Las 'apps' de citas se encomiendan a la IA para frenar su declive
Uno de los problemas es que el ‘match’ funciona aleatoriamente y no conecta a personas con afinidades

Ilustración de Alejandra Svriz.
Las apps de contactos llevan tiempo instaladas en la sociedad. Meetic, por ejemplo, se fundó en 2001, cuando internet ni siquiera era todavía el inmenso canal de ocio y ventas que es hoy. Antes incluso existieron los experimentos de Match.com, Yahoo Personals, Adult FriendFinder y eHarmony. La aceleración de la infraestructura web y la conectividad añadida del smartphone dieron lugar después a una secuencia mucho más viral, con nombres como Badoo (2006), Grindr (2009), Tinder (2012), Hinge (2012), Happn (2014) y Bumble (2014). España también hizo brevemente sus pinitos con Closer (2024-2025).
Diversos medios anglosajones, entre ellos la CNBC y The Guardian, vienen haciéndose eco de un fenómeno inesperado: herramientas antaño tan populares como Tinder, Bumble o Hinge registran en los últimos años una caída en el número de descargas y, por lo tanto, en la cifra de usuarios.
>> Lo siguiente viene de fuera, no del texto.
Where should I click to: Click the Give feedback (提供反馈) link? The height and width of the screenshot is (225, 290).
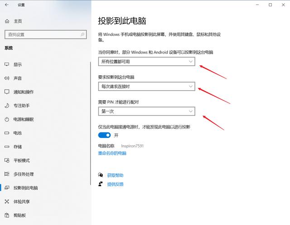pyautogui.click(x=115, y=184)
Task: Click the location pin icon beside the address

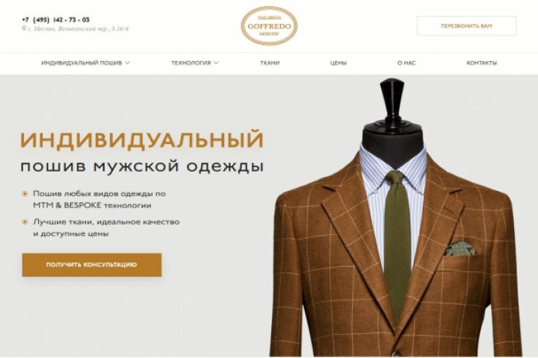Action: click(x=24, y=28)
La teoría del declive describe a la generación Z, principal destinataria de estas aplicaciones, como una comunidad mucho más partidaria de los encuentros cara a cara y de las «experiencias reales», una paradoja en toda regla, pues se trata al mismo tiempo de la hornada más digital de la historia, Alfas aparte.
Match Group, propietaria a la vez de Tinder y Hinge, facturó en 2024 alrededor de 3.500 millones de dólares, mientras que Bumble se quedó en 1.071 millones. En ambos casos, se produjeron discretos repuntes respecto al ejercicio anterior gracias a un modelo de negocio freemium donde lo free escasea cada vez más y lo premium alcanza o supera los precios de una suscripción a Netflix o HBO. Para que la rueda siga girando, estas compañías necesitan capear el creciente rechazo que suscitan y rediseñar su estrategia.
El problema parte del diseño original. En realidad, las apps de contactos no se basan en el éxito (un clic entre desconocidos con afinidades identificadas), sino en la eternización del usuario en la plataforma. Como derivada de lo anterior, quien recurre a estas herramientas acumula frustraciones hasta alcanzar la conclusión de que la experiencia propuesta es impersonal y sobre todo imprecisa. Tampoco ayuda la competencia: este es un tablero repleto de contrincantes cuyas propuestas se asemejan entre sí.
Para rearmarse, los actores de esta industria optan de momento por dos soluciones. Una conecta directamente con el sentimiento de los zetas: al igual que ocurre con redes sociales como Facebook, la dating app debe transformar la interacción digital en un gran encuentro físico donde las personas se reúnan en función de sus afinidades, algo que, en cierta medida, también logran algunos videojuegos.
Más evidente es la segunda solución, consistente en explorar las posibilidades que brinda la inteligencia artificial para refinar el periplo. Ya operan, por ejemplo, selectores automáticos de la mejor foto de perfil, sugerencias de textos y preguntas y, aún en fase muy beta, copilotos que auxilian al individuo en la redacción de mensajes más coherentes, sesudos o divertidos. Pero el mayor margen de mejora está en la propia intermediación: hoy, el algoritmo apenas discrimina, juntando a todos con todos y causando gran confusión. Mañana, el modelo debería hilar más fino y segmentar en función de los intereses mostrados y del uso más o menos intensivo o comprometido que se haga de la herramienta (cuánto tarda alguien en responder a un mensaje, por ejemplo).
La cuestión que verdaderamente sobrevuela no es ya la creciente impopularidad de estas apps, sino el reencaje de lo digital una vez normalizado y digerido. Ocurre algo similar con los LLM: tras la novelería de ChatGPT llega el uso real del modelo. Los Z (y los Alfa) son la avanzadilla en este caso de una transformación intergeneracional donde lo analógico recobra parte del terreno perdido y las aplicaciones vuelven a ser lo que siempre debieron ser: utensilios al servicio de la sociedad.